[Opening Available data section]

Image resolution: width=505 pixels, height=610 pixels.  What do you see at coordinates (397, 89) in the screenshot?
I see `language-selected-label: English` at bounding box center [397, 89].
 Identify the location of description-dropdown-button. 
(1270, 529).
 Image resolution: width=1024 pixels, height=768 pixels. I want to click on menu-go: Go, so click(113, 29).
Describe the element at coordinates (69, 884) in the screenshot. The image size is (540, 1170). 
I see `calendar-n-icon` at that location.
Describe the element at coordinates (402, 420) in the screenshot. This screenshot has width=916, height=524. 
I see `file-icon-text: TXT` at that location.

[Closing Available data section]

List each line from the records above that contains the word "location", copying every such line in full.

 Identify the location of description-dropdown-button. 
I see `calendar-n-icon` at that location.
I see `file-icon-text: TXT` at that location.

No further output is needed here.